Measurement is a critical part of testing and implementing changes; measures tell a team whether the changes they are making actually lead to improvement. Measurement for improvement should not be confused with measurement for research. This difference is outlined in this chart:

Measurement for Research Measurement for Learning and Process Improvement
Purpose To discover new knowledge To bring new knowledge into daily practice
Tests One large "blind" test Many sequential, observable tests
Biases Control for as many biases as possible Stabilize the biases from test to test
Data Gather as much data as possible, "just in case" Gather "just enough" data to learn and complete another cycle
Duration Can take long periods of time to obtain results "Small tests of significant changes" accelerates the rate of improvement


Tips for Effective Measures

 

Click here for more information and general tips on Forming the Team, Setting AimsSelecting Changes, Testing Changes, Implementing Changes, or Spreading Changes.

 

The Whole System Measures, a set of health system performance measures, keyed to the six dimensions of quality outlined by the Institute of Medicine in the Crossing the Quality Chasm report — safe, effective, patient-centered, timely, efficient, and equitable — that can be used to evaluate the overall performance of a health system.


Three Types of Measures

Use a balanced set of measures for all improvement efforts:
 

Outcome Measures (voice of the customer or patient):
How is the system performing? What is the result?
  • For diabetes: Average hemoglobin A1c level for population of patients with diabetes
  • For access: Number of days to appointment
  • For critical care: Intensive Care Unit (ICU) mortality
  • For medication systems: Adverse drug events per 1,000 doses

Process Measures (voice of the workings of the system):
Are the parts/steps in the system performing as planned?

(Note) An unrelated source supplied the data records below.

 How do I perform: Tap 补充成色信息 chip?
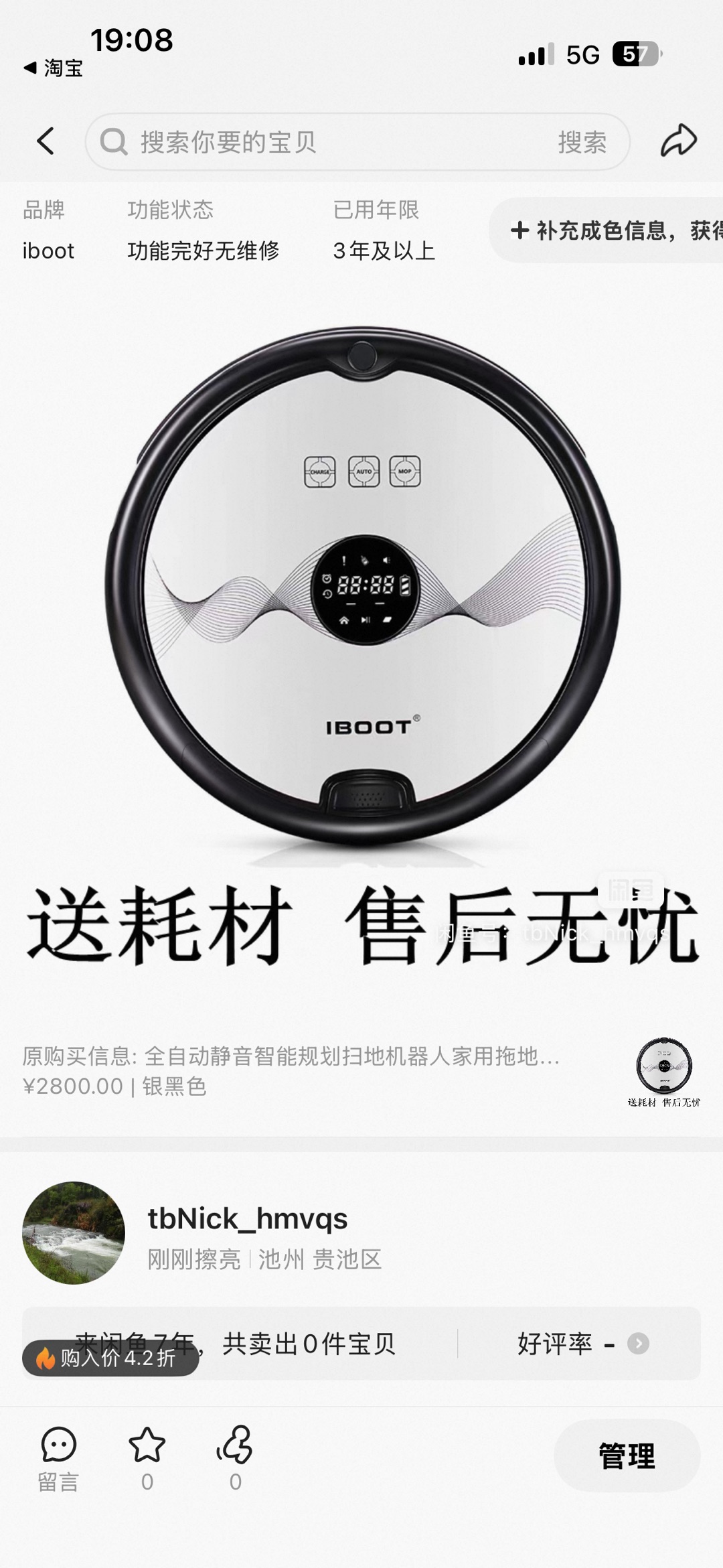pos(606,230)
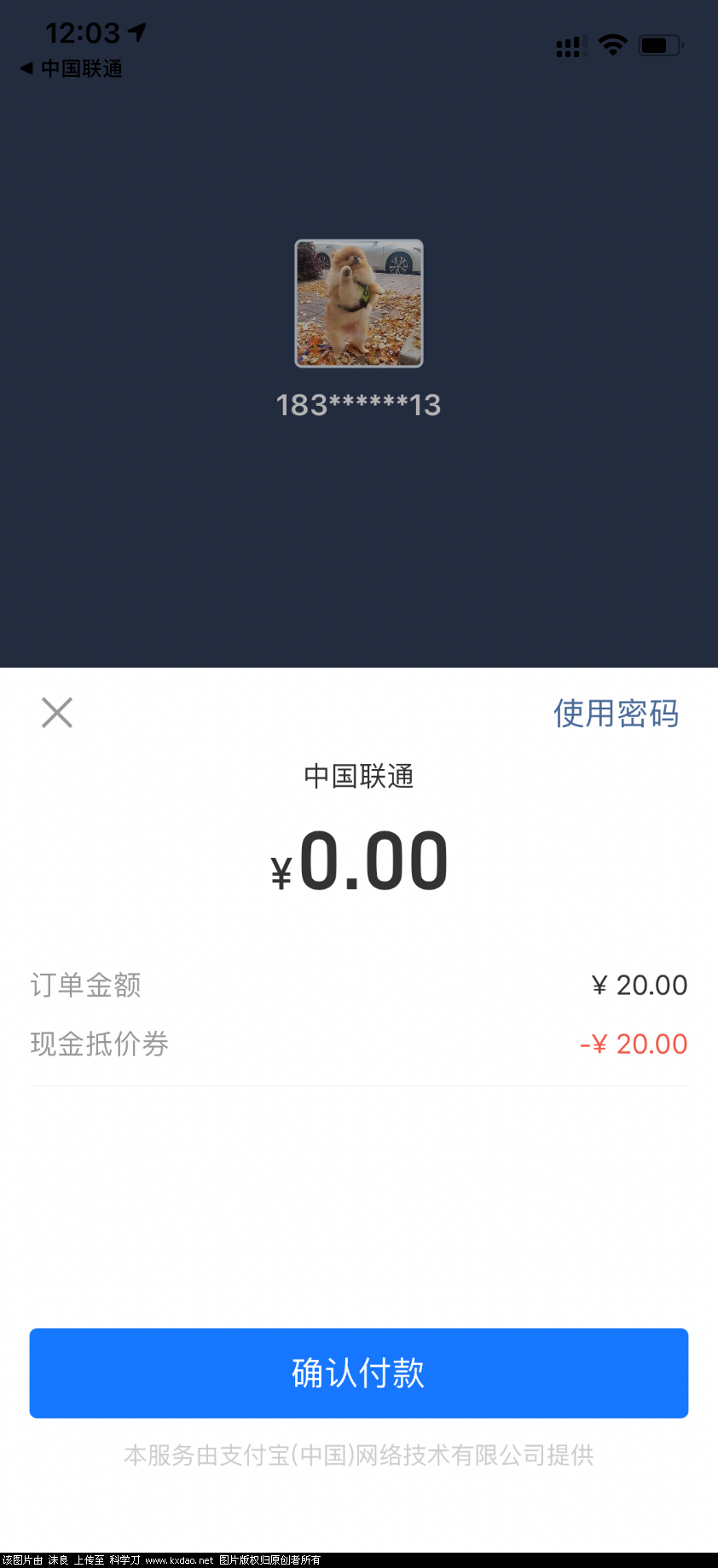Image resolution: width=718 pixels, height=1568 pixels.
Task: Click the Wi-Fi icon in the status bar
Action: click(x=611, y=44)
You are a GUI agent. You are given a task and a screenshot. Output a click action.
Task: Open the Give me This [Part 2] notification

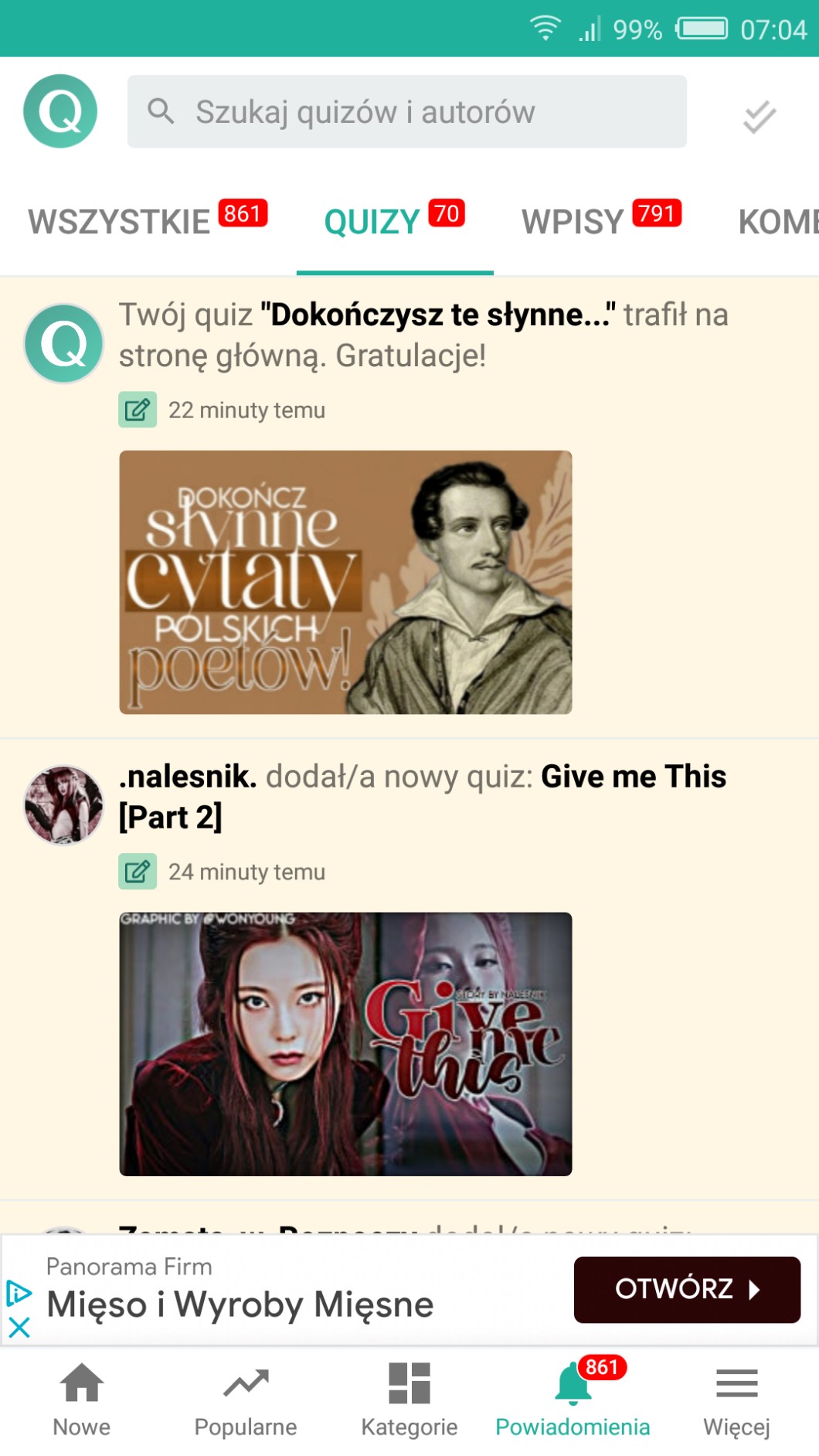(x=423, y=796)
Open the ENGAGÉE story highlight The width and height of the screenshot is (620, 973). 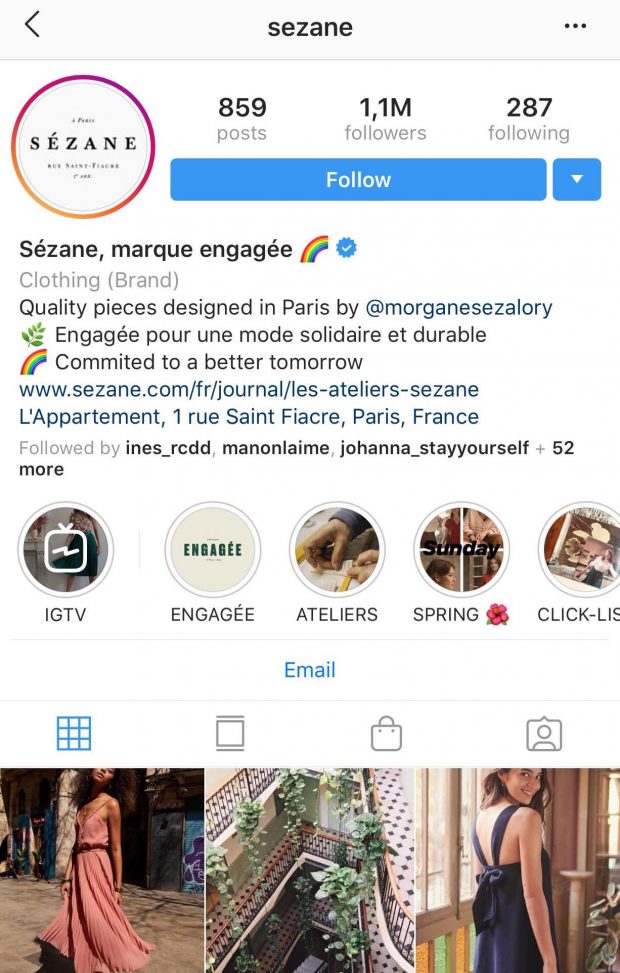212,550
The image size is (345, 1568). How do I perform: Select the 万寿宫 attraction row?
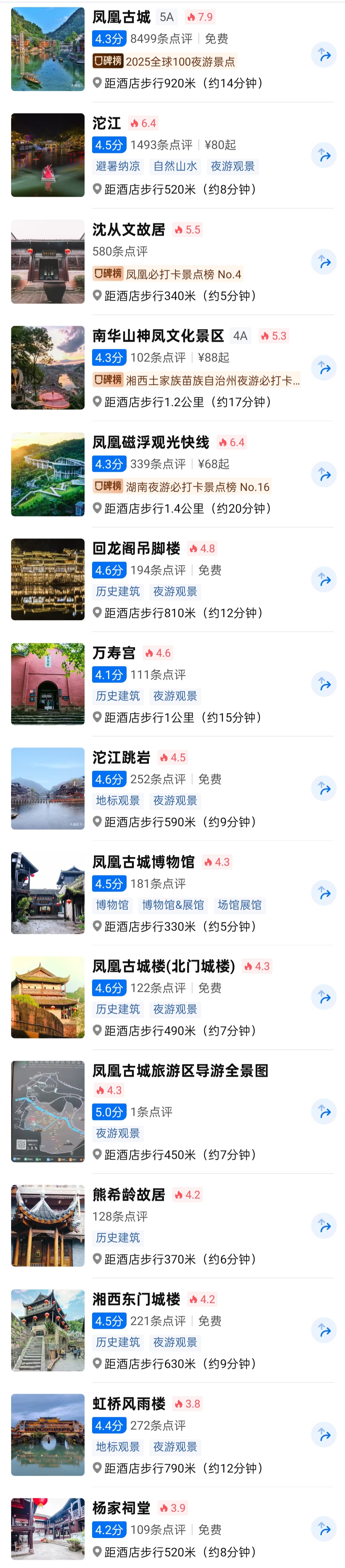pos(114,653)
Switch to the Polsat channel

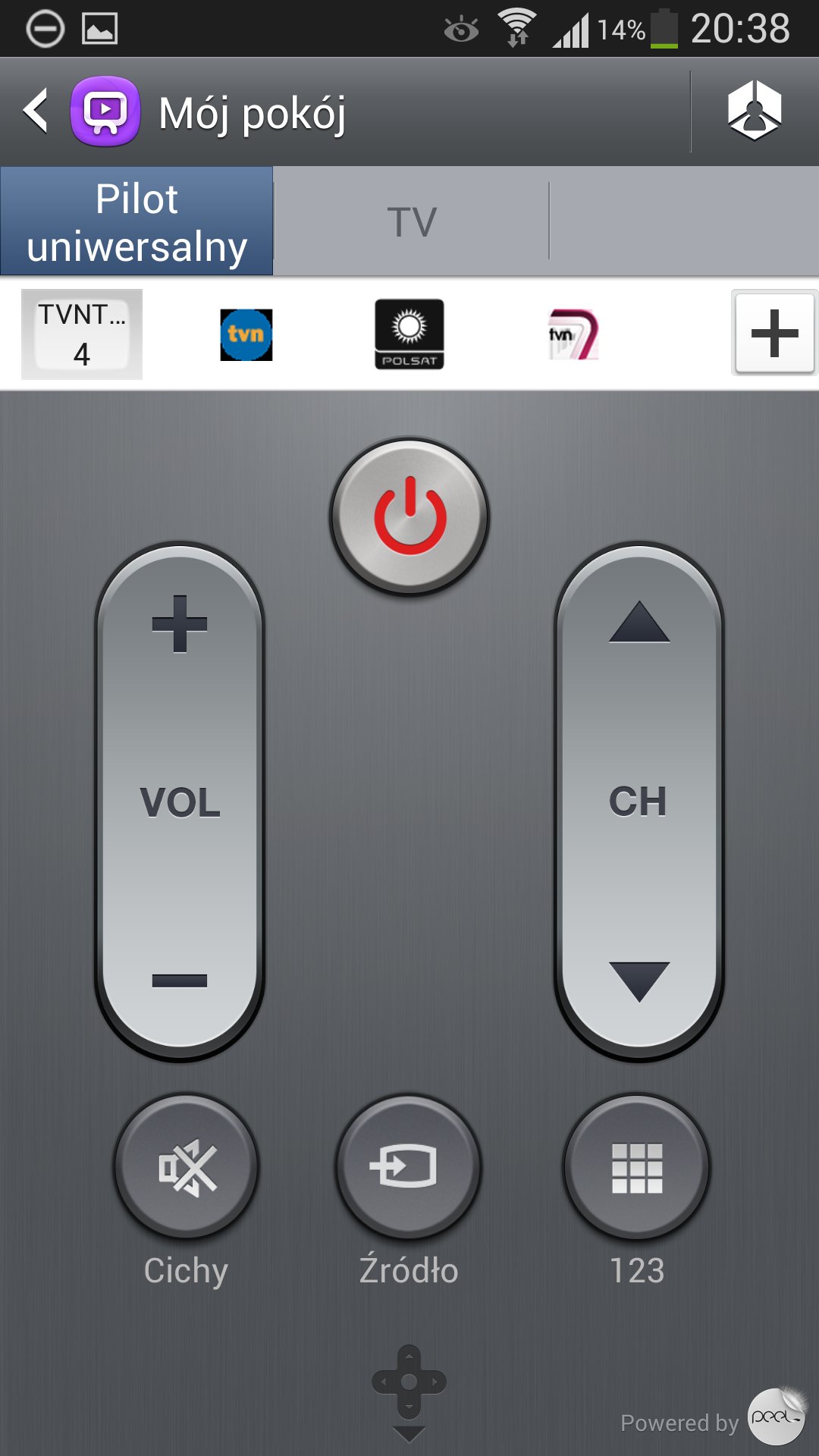(x=410, y=334)
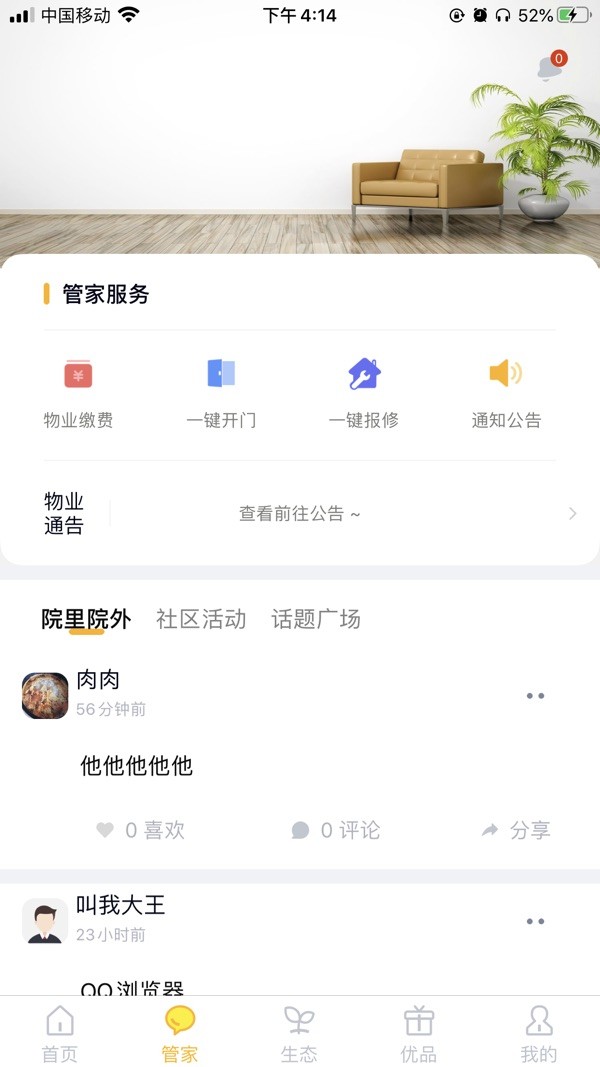Open the notifications bell
Screen dimensions: 600x1067
(x=549, y=67)
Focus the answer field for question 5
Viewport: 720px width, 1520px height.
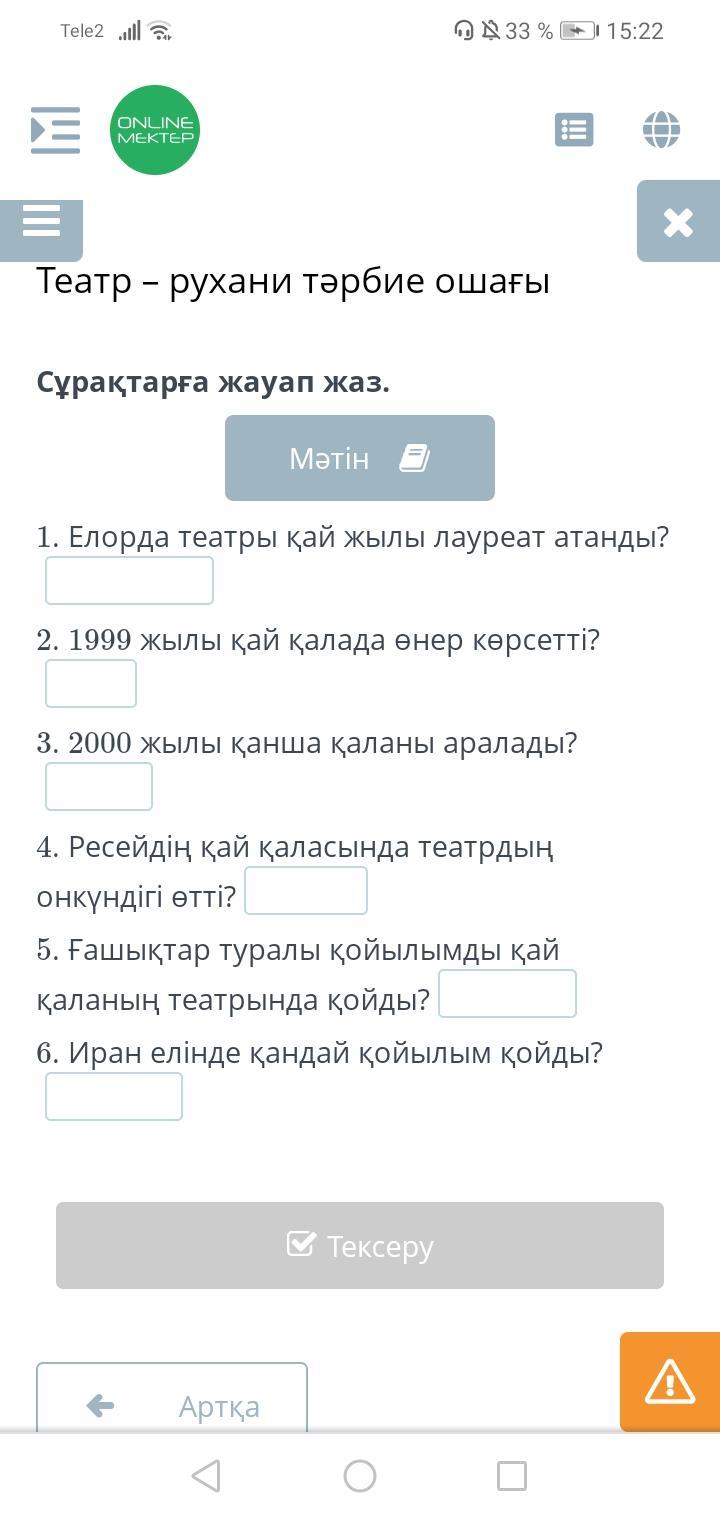pyautogui.click(x=507, y=994)
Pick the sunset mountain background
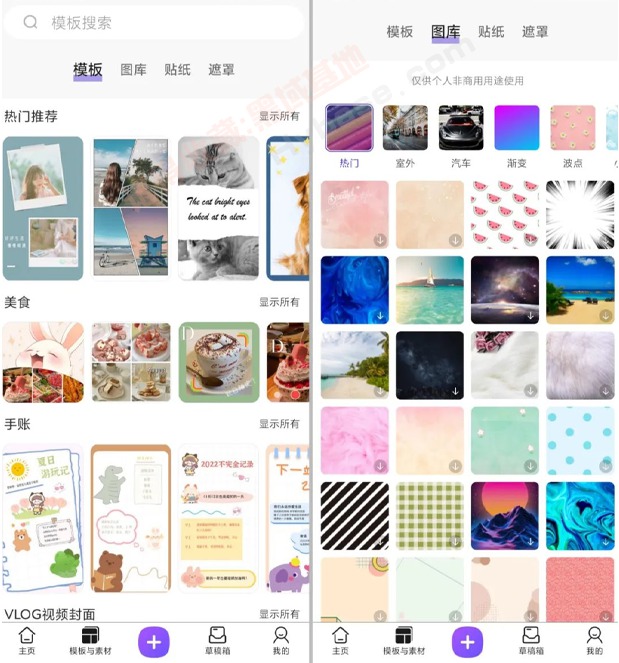The image size is (619, 663). pyautogui.click(x=505, y=516)
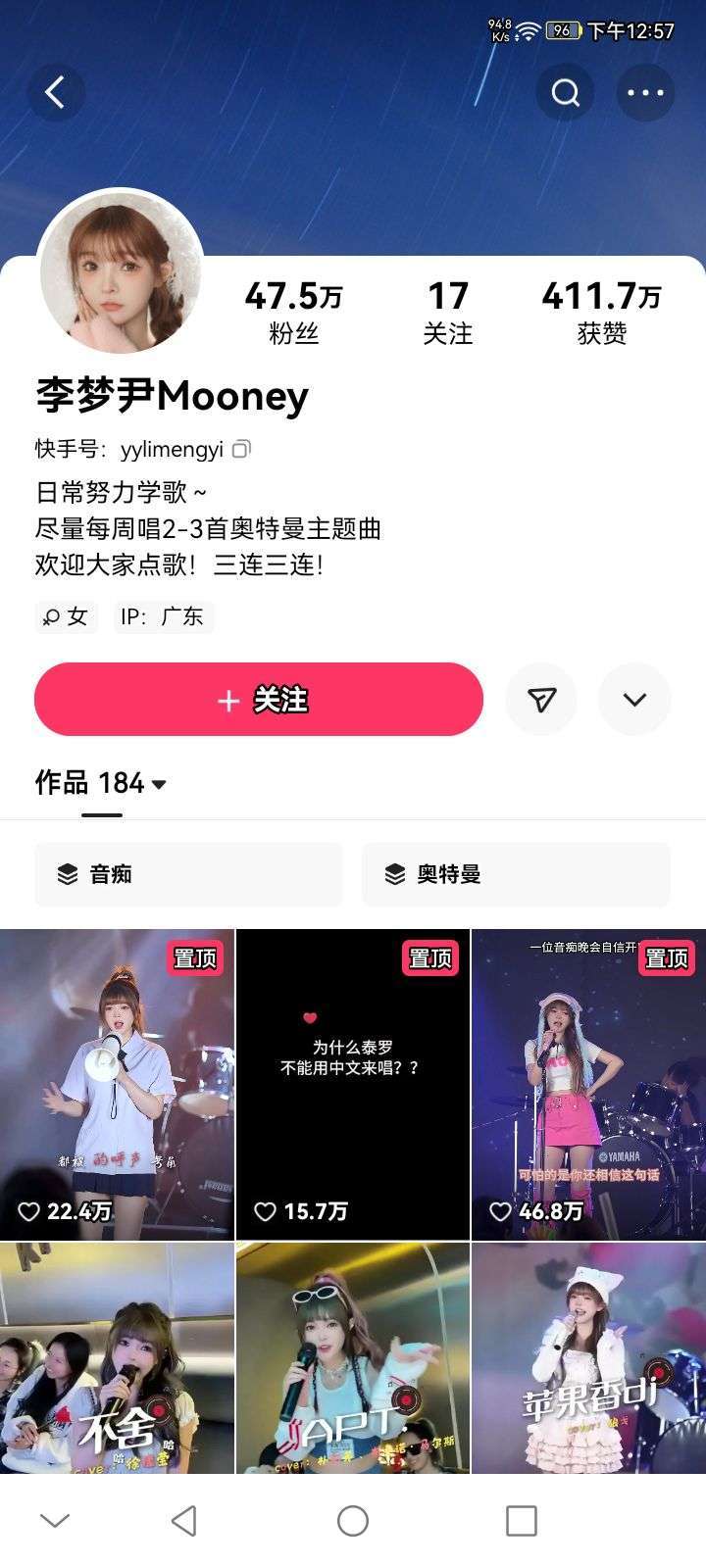Go back using the top-left arrow
Viewport: 706px width, 1568px height.
[56, 93]
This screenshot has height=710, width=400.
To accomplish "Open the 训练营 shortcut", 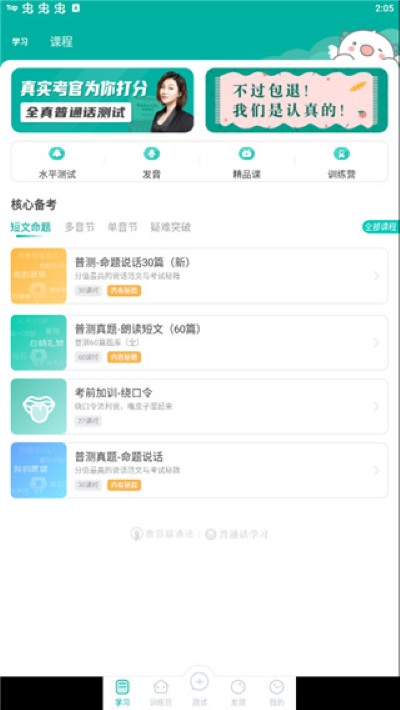I will pos(342,162).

  • For diabetes: Percentage of patients with hemoglobin A1c level measured twice in the past year
  • For access: Average daily clinician hours available for appointments
  • For critical care: Use of adverse drug event chart review

Balancing Measures (looking at a system from different directions/dimensions):
Are changes designed to improve one part of the system causing new problems in other parts of the system?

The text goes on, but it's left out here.